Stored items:
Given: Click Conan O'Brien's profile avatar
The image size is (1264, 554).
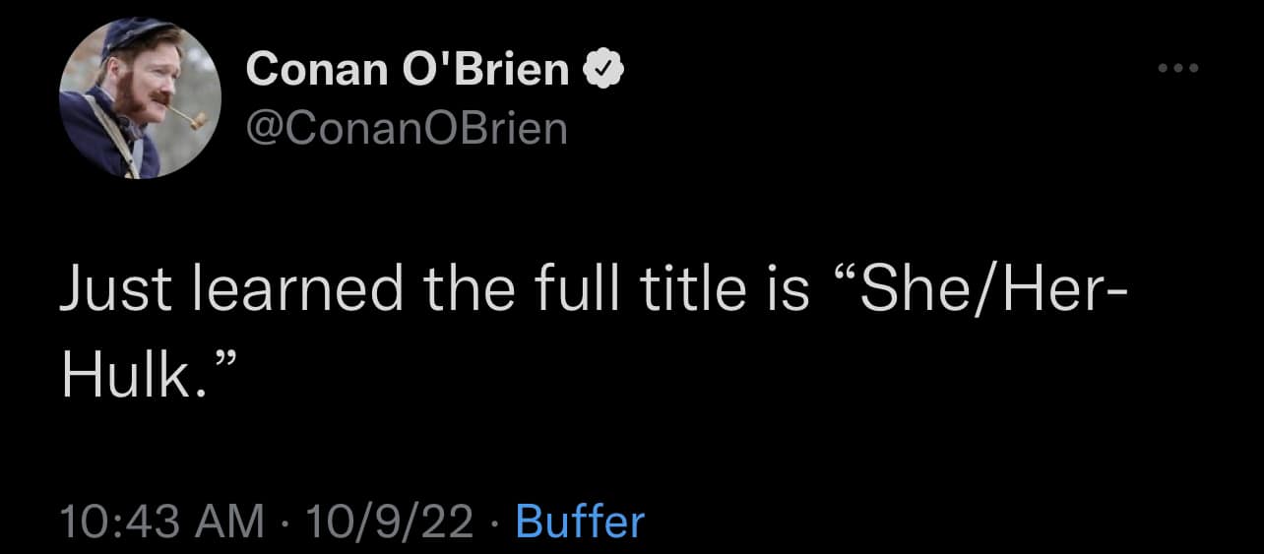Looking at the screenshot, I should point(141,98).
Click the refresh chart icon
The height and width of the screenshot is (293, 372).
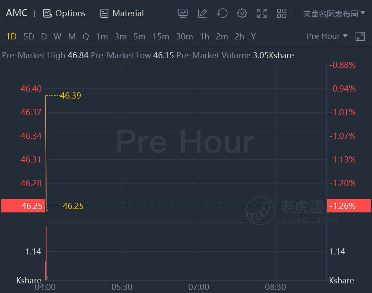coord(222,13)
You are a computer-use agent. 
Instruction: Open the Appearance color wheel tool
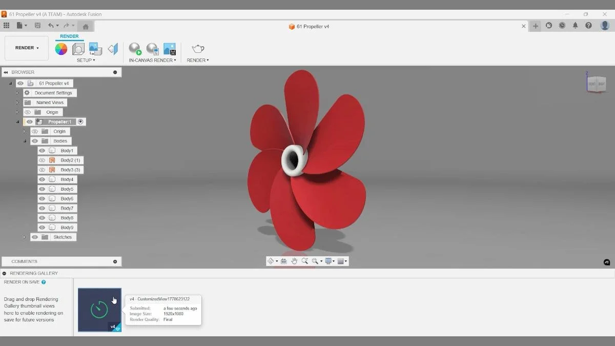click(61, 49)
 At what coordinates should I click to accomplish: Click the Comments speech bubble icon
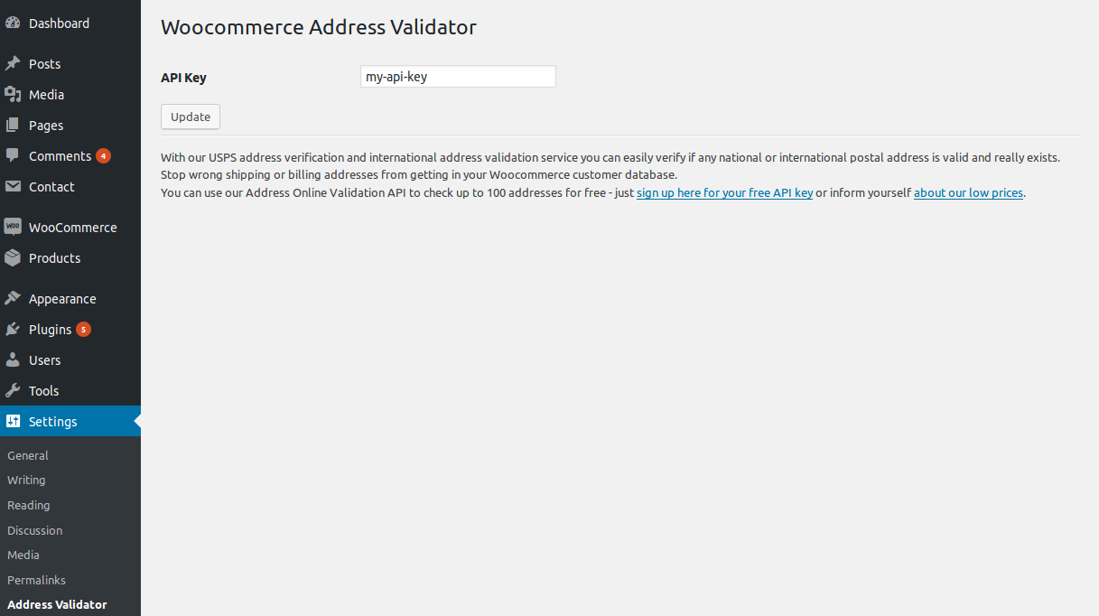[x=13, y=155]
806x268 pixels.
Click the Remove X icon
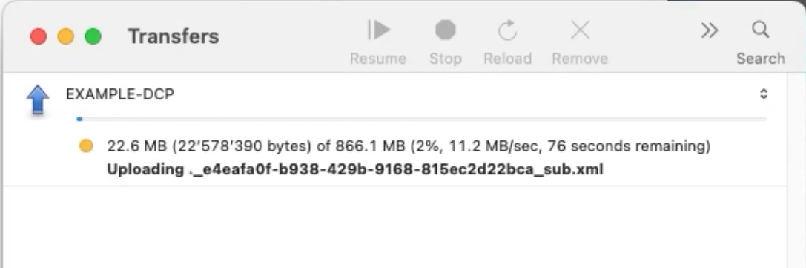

▶ [ACTIVITY]
An answer containing only the lines from the one holding "The height and" through the close of the entries above, reproduced exactly and stripped of pictures, is expected.

▶ [WRITTEN RESPONSE]
The height and width of the screenshot is (293, 372).
coord(222,13)
You are a computer-use agent. 
Instruction: Open the Appearance color wheel tool
click(61, 49)
 At what coordinates should I click to accomplish: Click the Comments speech bubble icon
[x=13, y=155]
806x268 pixels.
Click the Remove X icon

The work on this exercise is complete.